Handling romantic comedies is a bit tricky; there's a fine line between being hilarious, adding love to the mix and getting it right. Sri Sivaselvanayagi Amman Movies' Kanden (I Saw), directed by debutant director AC Mugil, sort of wavers from wringing laughter to providing romance, and falls flat on its face somewhere in-between.

Accordingly, you have local Casanova Vasanth (Shantanoo Bhagyaraj), the only surviving grandson of a rich patriarch (Vijay Kumar). He is so much in favour of love marriage that he evades all of his grandfather's efforts to get him married, even lying that he has a girlfriend in Chennai. So the grandfather proposes a condition: Vasanth has to bring his lover to their hometown within a month and get married; if not, he would have to kowtow to the old man's choice.
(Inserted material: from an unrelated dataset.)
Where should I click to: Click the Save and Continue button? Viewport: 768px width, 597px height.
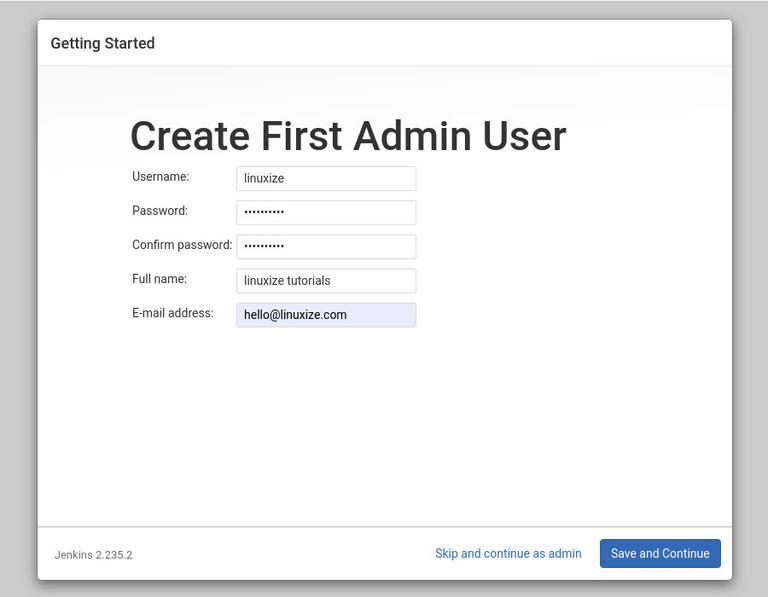[660, 553]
Thus begins what's supposed to be a cat-and-mouse game of Vasanth looking for the ideal girl, getting rejected by several, and then falling for the predictable fair-skinned heroine Narmadha (Reshmi Gautam) who swishes her hair at him in a temple. It's love at first sight. Vasanth begins the candy-floss path of filmi romance; he woos her by pretending he's blind. She falls for him and never suspects anything, his occupation, home or family. Even more hilarious is the fact that her father, a Police Commissioner (Ashish Vidhyarthi) believes Vasanth too!

And then, complications arise, which are resolved in supremely silly ways.

Shantanoo plays the too-smart lover-boy who's too sweet for words this time around; though he acquits himself in the humour department, he hams his way through completely. He badly needs guidance in his choice of films. Debutante Reshmi Gautam has precious little to do but wear short dresses and stand around prettily; she looks a lot like the fairer version of Kaadhal Sandhya. Ashish Vidhyarthi and Vijay Kumar have been wasted.

One of Kanden's saving graces is comedian Santhanam (who's gone from just a sidekick to being the main prop, these days), who actually shores up the faltering screenplay and makes sure its going somewhere. It's he who appears to be having a ball; the reason you can even sit through the second half.

Vijay Ebenezer's music is peppy in parts; Unnai Kandene is catchy. Prashanth D'Misale's camera work is bright, glitzy and colourful; just the right touch for a romantic movie without complications. Anthony Reuben's editing could do with some more finesse, while S M Anand's art-work is frothy and rich, considering the film's plot.

The first half, despite it's largely logic-less sequences moves at a brisk pace, but everything unravels pretty soon in the second, limping along though contrived sequences and forced romantic interludes. You're not really invested in this couple's adventures, largely because they're not interested in it, nor are they interesting. The dialogues are trite; the plot-points are repeats from comedies twenty years old; consequently, the climax is dull. The last ten minutes are so ridiculous it's not even funny.

Considering this is his debut, AC Mugil deserves some slack, you suppose; still, he could have done much better with this crew and cast. As it is, Kanden doesn't capitalize on its strengths and proves disappointing.